**Short task:** Update the lines from the beginning through the line containing "click(207, 38)" by replacing "computer-use agent" with "GUI agent", keeping everything else unchanged.

**Material:**
+++++
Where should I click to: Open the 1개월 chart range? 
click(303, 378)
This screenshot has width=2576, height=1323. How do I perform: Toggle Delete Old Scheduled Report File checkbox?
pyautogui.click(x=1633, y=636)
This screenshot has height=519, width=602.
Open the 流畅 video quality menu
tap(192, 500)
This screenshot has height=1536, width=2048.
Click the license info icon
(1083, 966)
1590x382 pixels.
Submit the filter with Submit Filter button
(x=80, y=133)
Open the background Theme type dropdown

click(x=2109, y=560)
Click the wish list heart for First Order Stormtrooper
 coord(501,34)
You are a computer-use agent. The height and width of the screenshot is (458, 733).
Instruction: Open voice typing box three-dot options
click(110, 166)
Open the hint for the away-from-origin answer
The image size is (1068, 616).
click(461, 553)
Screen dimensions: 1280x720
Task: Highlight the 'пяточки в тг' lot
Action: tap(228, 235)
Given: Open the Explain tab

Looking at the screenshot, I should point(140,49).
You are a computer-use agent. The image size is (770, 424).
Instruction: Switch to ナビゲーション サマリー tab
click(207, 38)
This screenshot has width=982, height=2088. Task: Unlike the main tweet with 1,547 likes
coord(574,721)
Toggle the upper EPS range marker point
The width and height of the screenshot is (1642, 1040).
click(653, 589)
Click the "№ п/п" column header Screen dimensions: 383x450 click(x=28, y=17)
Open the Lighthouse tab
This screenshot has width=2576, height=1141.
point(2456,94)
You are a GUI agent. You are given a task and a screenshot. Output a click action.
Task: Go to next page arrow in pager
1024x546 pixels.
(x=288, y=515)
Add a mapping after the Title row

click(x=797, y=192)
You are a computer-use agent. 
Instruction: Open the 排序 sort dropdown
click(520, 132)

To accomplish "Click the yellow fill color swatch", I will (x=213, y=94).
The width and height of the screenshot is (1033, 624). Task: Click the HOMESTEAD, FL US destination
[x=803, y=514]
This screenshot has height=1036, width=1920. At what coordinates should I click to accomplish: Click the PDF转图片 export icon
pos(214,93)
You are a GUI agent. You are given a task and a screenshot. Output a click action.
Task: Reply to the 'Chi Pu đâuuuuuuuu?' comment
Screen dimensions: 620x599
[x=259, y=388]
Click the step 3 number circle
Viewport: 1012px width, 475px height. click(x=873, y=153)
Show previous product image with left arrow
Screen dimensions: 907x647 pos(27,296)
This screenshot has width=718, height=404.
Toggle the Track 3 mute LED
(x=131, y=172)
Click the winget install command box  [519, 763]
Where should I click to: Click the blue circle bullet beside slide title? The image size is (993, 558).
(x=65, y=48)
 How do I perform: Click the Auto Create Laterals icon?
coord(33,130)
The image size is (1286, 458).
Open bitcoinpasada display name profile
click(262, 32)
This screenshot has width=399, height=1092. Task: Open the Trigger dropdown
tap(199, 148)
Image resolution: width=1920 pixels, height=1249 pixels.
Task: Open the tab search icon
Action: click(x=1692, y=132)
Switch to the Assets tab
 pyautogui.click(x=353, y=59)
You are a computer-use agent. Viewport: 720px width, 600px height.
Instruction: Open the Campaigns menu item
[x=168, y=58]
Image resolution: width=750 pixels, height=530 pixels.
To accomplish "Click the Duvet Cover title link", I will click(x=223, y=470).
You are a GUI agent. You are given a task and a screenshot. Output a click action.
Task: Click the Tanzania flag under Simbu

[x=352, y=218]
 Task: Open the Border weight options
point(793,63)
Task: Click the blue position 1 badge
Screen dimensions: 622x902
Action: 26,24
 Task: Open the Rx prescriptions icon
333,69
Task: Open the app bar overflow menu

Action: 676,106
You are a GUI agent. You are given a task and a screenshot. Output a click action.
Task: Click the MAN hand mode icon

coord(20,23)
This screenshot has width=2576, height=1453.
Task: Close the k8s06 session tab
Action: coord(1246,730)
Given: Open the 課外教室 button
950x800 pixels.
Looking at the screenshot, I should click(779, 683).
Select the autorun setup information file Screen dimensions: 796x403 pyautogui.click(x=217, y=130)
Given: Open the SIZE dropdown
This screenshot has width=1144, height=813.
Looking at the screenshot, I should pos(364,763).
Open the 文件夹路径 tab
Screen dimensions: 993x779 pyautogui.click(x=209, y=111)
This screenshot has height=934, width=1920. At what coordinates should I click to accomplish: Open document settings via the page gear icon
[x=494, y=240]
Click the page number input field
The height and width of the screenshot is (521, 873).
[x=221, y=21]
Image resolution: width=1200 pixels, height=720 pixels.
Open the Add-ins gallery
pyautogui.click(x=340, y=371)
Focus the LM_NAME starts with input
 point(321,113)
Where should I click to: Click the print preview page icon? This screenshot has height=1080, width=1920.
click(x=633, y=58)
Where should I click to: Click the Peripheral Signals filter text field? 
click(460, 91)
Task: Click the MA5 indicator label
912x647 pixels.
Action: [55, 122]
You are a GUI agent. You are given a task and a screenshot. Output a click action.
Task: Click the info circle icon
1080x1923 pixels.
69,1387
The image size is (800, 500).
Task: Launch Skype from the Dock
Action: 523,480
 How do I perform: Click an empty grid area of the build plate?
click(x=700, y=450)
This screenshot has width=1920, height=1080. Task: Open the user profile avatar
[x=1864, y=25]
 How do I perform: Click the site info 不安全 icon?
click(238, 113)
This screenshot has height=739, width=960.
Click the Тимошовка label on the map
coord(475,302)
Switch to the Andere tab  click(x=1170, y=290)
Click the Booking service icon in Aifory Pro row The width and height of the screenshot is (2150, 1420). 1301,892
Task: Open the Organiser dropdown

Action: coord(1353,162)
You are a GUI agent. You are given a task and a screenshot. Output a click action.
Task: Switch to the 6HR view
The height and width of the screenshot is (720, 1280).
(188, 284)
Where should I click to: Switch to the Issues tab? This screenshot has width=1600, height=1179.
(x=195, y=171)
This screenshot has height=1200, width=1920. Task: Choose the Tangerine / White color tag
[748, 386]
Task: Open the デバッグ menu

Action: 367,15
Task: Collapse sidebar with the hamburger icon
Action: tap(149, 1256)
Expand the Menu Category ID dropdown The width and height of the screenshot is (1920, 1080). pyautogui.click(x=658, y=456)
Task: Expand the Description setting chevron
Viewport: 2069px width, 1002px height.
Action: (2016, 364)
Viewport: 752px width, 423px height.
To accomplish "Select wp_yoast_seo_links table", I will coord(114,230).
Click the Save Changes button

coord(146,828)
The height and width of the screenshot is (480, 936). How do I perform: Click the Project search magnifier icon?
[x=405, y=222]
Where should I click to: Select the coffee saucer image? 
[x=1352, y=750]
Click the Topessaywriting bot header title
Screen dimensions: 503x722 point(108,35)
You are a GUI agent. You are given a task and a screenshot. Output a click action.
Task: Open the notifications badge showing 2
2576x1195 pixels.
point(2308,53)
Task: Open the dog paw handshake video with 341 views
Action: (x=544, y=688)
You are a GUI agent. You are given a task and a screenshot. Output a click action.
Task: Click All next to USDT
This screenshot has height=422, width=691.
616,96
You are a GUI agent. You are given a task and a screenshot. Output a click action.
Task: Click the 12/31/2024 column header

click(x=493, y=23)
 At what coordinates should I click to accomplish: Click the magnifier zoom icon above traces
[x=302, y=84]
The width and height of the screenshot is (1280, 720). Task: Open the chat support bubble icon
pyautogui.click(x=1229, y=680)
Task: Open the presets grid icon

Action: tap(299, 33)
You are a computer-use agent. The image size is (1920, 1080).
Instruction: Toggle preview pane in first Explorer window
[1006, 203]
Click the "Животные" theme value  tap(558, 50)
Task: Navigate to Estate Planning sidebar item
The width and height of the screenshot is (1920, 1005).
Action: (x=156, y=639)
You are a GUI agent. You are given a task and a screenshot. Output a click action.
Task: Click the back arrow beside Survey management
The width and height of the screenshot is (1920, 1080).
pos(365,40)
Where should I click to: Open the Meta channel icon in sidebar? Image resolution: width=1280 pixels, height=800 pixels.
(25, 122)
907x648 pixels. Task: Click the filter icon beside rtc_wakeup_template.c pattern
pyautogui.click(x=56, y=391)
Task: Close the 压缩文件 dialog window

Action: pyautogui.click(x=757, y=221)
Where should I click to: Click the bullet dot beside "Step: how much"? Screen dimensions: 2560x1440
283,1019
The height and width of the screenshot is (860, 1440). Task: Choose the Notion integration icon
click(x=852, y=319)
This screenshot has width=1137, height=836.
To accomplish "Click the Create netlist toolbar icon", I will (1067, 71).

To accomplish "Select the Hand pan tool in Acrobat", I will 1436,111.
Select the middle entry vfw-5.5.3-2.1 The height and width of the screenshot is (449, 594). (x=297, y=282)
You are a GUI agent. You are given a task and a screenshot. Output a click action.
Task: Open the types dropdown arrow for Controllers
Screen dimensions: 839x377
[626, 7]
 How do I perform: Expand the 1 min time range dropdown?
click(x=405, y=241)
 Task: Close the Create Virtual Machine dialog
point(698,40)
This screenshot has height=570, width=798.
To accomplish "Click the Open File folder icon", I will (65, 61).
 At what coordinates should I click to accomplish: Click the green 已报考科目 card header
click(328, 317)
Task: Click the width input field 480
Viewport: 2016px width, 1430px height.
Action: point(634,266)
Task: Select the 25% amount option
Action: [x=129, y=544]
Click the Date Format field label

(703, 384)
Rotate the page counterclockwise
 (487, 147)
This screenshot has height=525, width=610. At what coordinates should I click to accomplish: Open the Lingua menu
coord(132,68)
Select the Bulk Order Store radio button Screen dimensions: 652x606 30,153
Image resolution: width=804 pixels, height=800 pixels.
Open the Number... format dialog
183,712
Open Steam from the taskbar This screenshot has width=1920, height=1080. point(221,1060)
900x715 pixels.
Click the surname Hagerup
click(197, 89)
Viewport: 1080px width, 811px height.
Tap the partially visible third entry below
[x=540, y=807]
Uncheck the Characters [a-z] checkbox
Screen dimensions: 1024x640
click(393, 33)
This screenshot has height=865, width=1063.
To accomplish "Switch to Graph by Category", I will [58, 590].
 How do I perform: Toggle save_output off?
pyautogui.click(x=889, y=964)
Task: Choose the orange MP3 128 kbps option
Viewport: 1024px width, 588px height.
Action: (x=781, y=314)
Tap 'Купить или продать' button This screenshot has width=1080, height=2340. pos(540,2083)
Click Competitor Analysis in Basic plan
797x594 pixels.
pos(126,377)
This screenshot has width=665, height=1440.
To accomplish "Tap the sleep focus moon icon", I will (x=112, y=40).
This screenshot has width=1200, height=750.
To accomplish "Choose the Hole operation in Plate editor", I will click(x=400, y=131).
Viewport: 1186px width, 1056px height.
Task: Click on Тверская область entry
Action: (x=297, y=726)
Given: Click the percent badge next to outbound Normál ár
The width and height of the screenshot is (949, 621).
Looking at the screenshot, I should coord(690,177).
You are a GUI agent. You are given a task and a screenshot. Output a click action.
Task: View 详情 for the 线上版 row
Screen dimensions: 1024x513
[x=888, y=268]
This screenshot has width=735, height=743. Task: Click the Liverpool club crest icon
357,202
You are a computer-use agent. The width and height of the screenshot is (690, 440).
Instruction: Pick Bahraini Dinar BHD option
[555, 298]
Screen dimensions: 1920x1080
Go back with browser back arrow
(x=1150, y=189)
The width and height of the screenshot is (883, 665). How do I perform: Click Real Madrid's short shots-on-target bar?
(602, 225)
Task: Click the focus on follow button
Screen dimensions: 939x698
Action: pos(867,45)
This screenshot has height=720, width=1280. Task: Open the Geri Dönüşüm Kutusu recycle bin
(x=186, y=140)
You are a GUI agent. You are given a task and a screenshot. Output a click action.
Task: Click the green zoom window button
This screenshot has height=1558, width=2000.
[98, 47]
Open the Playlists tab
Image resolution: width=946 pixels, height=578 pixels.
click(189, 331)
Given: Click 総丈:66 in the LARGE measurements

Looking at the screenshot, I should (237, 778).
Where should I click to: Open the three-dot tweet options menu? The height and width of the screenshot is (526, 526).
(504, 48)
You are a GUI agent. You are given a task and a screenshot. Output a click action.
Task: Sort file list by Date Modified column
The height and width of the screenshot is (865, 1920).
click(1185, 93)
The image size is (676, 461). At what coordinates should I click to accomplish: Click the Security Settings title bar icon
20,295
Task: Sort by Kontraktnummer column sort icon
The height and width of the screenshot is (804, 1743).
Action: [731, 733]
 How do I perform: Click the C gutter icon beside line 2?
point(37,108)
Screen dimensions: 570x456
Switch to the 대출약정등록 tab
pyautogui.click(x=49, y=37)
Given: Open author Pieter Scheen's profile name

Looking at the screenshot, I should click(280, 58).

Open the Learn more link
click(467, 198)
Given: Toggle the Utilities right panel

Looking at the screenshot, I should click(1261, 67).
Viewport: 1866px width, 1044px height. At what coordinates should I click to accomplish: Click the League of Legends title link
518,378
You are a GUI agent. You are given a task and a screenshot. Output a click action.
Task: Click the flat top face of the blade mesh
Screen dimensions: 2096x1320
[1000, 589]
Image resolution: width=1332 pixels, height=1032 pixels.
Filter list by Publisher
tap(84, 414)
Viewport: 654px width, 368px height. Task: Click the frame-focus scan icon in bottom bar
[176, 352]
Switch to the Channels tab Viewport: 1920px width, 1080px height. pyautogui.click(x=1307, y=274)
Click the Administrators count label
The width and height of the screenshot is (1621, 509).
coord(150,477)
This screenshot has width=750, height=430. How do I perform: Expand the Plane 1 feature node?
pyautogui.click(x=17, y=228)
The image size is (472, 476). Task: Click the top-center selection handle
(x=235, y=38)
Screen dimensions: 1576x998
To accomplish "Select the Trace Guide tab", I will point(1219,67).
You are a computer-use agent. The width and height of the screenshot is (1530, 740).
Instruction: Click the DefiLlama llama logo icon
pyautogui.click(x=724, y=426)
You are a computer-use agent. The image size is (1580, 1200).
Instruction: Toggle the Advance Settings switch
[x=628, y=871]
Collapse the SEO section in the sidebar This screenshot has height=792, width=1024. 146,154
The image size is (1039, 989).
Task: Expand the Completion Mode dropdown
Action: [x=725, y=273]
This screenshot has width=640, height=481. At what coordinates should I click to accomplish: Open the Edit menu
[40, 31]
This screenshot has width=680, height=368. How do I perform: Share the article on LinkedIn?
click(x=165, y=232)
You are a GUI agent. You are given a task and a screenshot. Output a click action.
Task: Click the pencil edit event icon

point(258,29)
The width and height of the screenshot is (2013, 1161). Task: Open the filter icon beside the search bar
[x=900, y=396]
+++++
**Problem solution:**
Where should I click to: Open the 1개월 chart range? 
click(303, 378)
This screenshot has width=2576, height=1323. How do I perform: Toggle Delete Old Scheduled Report File checkbox?
pyautogui.click(x=1633, y=636)
This screenshot has height=519, width=602.
Open the 流畅 video quality menu
tap(192, 500)
This screenshot has height=1536, width=2048.
Click the license info icon
(1083, 966)
1590x382 pixels.
Submit the filter with Submit Filter button
(x=80, y=133)
Open the background Theme type dropdown

click(x=2109, y=560)
Click the wish list heart for First Order Stormtrooper
 coord(501,34)
You are a GUI agent. The height and width of the screenshot is (458, 733).
Instruction: Open voice typing box three-dot options
click(110, 166)
Open the hint for the away-from-origin answer
The image size is (1068, 616).
click(461, 553)
Screen dimensions: 1280x720
Task: Highlight the 'пяточки в тг' lot
Action: tap(228, 235)
Given: Open the Explain tab

Looking at the screenshot, I should point(140,49).
You are a GUI agent. The image size is (770, 424).
Instruction: Switch to ナビゲーション サマリー tab
click(207, 38)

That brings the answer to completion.